**Problem statement**
Output each record exactly, excluding pictures.

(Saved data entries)
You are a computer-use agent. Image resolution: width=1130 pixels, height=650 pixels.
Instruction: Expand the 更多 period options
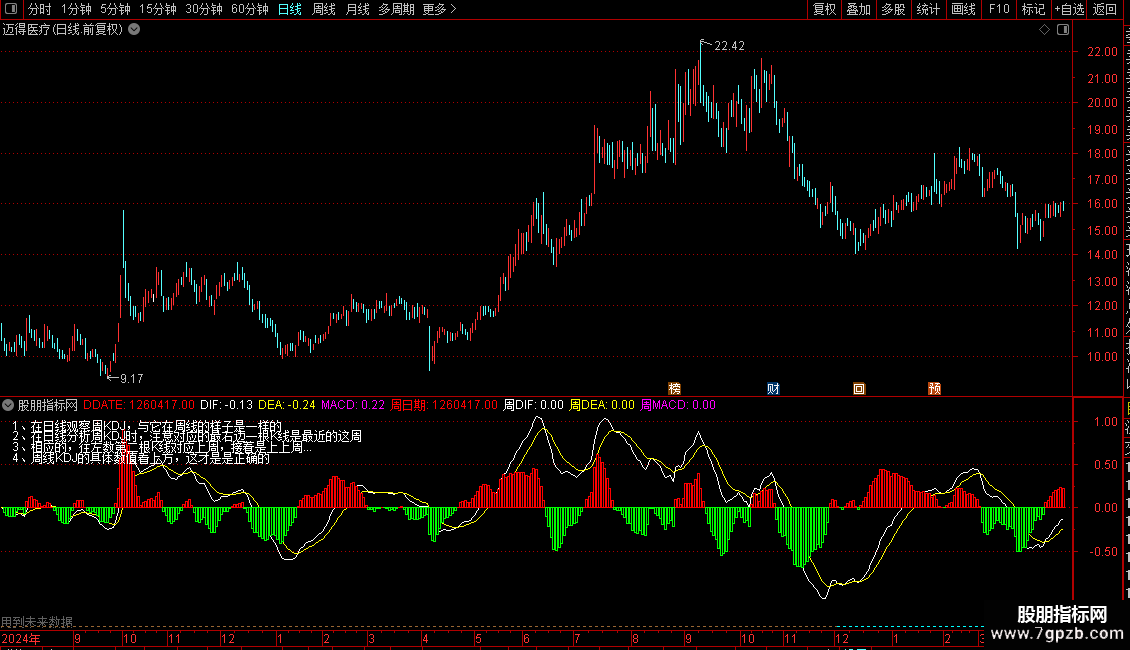pyautogui.click(x=439, y=9)
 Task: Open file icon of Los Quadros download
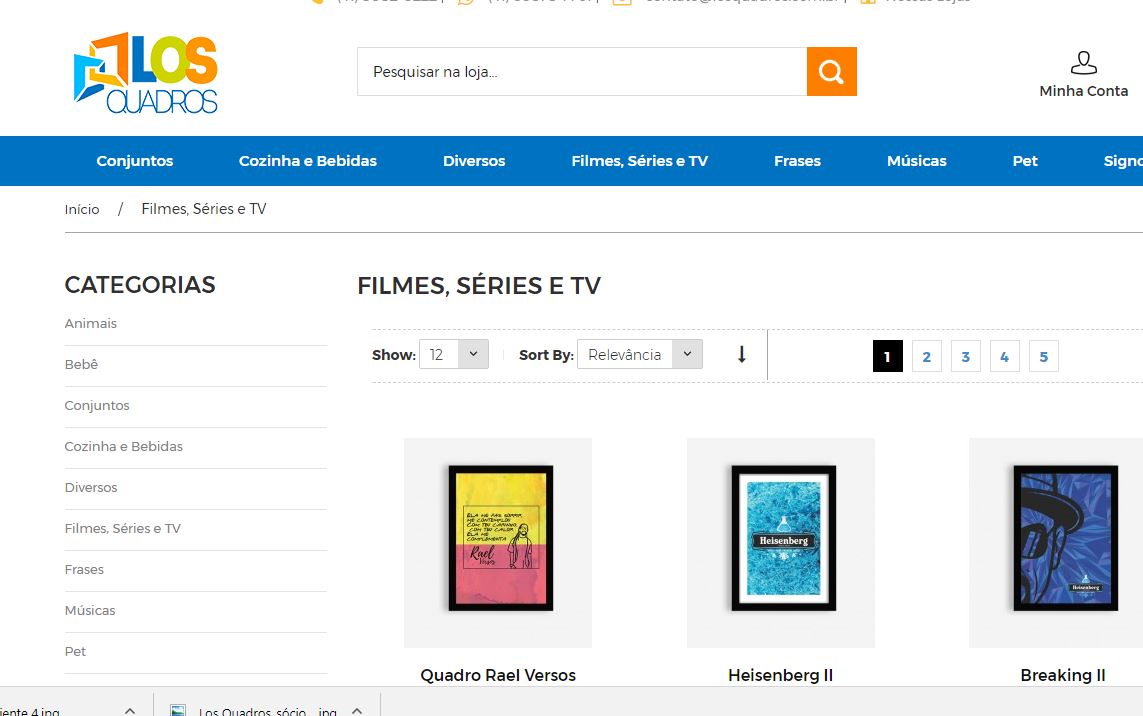pos(178,711)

**Answer to this task**
You are a computer-use agent. Image resolution: width=1130 pixels, height=650 pixels.
Instruction: Expand the 更多 period options
pyautogui.click(x=439, y=9)
 Task: Open file icon of Los Quadros download
pos(178,711)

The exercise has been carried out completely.